_TASK STATEMENT:_
Would you transcribe the records word for word, please?

_ENTRIES PROVIDED:_
══════════

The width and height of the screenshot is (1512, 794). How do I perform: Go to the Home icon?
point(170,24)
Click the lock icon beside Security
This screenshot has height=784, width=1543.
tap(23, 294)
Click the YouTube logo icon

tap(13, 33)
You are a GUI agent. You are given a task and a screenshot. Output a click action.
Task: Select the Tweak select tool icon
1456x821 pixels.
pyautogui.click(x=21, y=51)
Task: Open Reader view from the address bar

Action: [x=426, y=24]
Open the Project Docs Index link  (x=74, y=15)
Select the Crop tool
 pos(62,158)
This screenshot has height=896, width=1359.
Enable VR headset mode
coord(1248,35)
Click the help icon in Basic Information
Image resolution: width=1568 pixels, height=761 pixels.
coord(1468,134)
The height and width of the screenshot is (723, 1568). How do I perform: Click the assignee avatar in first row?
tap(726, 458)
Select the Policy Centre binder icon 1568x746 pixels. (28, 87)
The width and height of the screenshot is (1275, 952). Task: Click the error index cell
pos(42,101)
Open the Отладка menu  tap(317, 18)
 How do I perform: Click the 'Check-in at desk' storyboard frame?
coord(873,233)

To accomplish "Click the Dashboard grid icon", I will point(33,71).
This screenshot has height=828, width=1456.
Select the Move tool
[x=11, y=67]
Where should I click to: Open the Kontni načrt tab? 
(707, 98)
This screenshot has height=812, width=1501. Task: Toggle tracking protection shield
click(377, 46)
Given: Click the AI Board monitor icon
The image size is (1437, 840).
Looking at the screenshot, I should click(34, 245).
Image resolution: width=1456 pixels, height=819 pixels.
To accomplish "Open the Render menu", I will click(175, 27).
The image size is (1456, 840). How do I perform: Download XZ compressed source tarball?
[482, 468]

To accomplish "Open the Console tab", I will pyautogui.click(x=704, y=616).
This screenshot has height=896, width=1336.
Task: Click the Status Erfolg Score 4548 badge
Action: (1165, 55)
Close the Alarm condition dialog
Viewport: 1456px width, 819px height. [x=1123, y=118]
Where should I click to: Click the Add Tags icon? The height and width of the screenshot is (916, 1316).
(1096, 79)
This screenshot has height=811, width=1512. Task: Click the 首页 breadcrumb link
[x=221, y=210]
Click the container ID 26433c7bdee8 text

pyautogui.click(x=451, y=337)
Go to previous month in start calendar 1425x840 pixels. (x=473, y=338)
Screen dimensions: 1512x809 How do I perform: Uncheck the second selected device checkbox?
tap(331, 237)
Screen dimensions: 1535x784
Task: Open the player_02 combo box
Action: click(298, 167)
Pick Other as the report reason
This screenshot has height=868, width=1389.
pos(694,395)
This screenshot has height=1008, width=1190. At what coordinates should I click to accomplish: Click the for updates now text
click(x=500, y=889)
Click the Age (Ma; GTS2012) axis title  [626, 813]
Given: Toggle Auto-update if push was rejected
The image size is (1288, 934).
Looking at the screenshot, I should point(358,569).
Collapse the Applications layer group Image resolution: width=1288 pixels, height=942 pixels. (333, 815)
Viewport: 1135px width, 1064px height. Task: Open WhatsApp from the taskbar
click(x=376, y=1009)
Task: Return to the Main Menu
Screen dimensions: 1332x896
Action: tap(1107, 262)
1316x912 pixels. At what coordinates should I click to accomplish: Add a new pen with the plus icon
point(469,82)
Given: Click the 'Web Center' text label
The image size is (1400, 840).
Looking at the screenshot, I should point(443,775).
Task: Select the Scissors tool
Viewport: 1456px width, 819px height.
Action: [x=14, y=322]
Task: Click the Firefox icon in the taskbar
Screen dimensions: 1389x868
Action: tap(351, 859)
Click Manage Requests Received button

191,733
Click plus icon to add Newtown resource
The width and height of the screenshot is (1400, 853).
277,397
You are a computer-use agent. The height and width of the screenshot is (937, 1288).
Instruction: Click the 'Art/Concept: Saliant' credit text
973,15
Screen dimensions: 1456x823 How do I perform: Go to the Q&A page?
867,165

══════════

_ANSWER SECTION:_
The width and height of the screenshot is (1512, 794). How do I perform: Go to the Home icon?
point(170,24)
Click the lock icon beside Security
This screenshot has height=784, width=1543.
tap(23, 294)
Click the YouTube logo icon

tap(13, 33)
You are a GUI agent. You are given a task and a screenshot. Output a click action.
Task: Select the Tweak select tool icon
1456x821 pixels.
pyautogui.click(x=21, y=51)
Task: Open Reader view from the address bar

Action: [x=426, y=24]
Open the Project Docs Index link  (x=74, y=15)
Select the Crop tool
 pos(62,158)
This screenshot has height=896, width=1359.
Enable VR headset mode
coord(1248,35)
Click the help icon in Basic Information
Image resolution: width=1568 pixels, height=761 pixels.
coord(1468,134)
The height and width of the screenshot is (723, 1568). How do I perform: Click the assignee avatar in first row?
tap(726, 458)
Select the Policy Centre binder icon 1568x746 pixels. (28, 87)
The width and height of the screenshot is (1275, 952). Task: Click the error index cell
pos(42,101)
Open the Отладка menu  tap(317, 18)
 How do I perform: Click the 'Check-in at desk' storyboard frame?
coord(873,233)

To accomplish "Click the Dashboard grid icon", I will point(33,71).
This screenshot has height=828, width=1456.
Select the Move tool
[x=11, y=67]
Where should I click to: Open the Kontni načrt tab? 
(707, 98)
This screenshot has height=812, width=1501. Task: Toggle tracking protection shield
click(377, 46)
Given: Click the AI Board monitor icon
The image size is (1437, 840).
Looking at the screenshot, I should click(34, 245).
Image resolution: width=1456 pixels, height=819 pixels.
To accomplish "Open the Render menu", I will click(175, 27).
The image size is (1456, 840). How do I perform: Download XZ compressed source tarball?
[482, 468]

To accomplish "Open the Console tab", I will pyautogui.click(x=704, y=616).
This screenshot has height=896, width=1336.
Task: Click the Status Erfolg Score 4548 badge
Action: (1165, 55)
Close the Alarm condition dialog
Viewport: 1456px width, 819px height. [x=1123, y=118]
Where should I click to: Click the Add Tags icon? The height and width of the screenshot is (916, 1316).
(1096, 79)
This screenshot has height=811, width=1512. Task: Click the 首页 breadcrumb link
[x=221, y=210]
Click the container ID 26433c7bdee8 text

pyautogui.click(x=451, y=337)
Go to previous month in start calendar 1425x840 pixels. (x=473, y=338)
Screen dimensions: 1512x809 How do I perform: Uncheck the second selected device checkbox?
tap(331, 237)
Screen dimensions: 1535x784
Task: Open the player_02 combo box
Action: click(298, 167)
Pick Other as the report reason
This screenshot has height=868, width=1389.
pos(694,395)
This screenshot has height=1008, width=1190. At what coordinates should I click to accomplish: Click the for updates now text
click(x=500, y=889)
Click the Age (Ma; GTS2012) axis title  [626, 813]
Given: Toggle Auto-update if push was rejected
The image size is (1288, 934).
Looking at the screenshot, I should point(358,569).
Collapse the Applications layer group Image resolution: width=1288 pixels, height=942 pixels. (333, 815)
Viewport: 1135px width, 1064px height. Task: Open WhatsApp from the taskbar
click(x=376, y=1009)
Task: Return to the Main Menu
Screen dimensions: 1332x896
Action: tap(1107, 262)
1316x912 pixels. At what coordinates should I click to accomplish: Add a new pen with the plus icon
point(469,82)
Given: Click the 'Web Center' text label
The image size is (1400, 840).
Looking at the screenshot, I should point(443,775).
Task: Select the Scissors tool
Viewport: 1456px width, 819px height.
Action: [x=14, y=322]
Task: Click the Firefox icon in the taskbar
Screen dimensions: 1389x868
Action: tap(351, 859)
Click Manage Requests Received button

191,733
Click plus icon to add Newtown resource
The width and height of the screenshot is (1400, 853).
277,397
You are a computer-use agent. The height and width of the screenshot is (937, 1288).
Instruction: Click the 'Art/Concept: Saliant' credit text
973,15
Screen dimensions: 1456x823 How do I perform: Go to the Q&A page?
867,165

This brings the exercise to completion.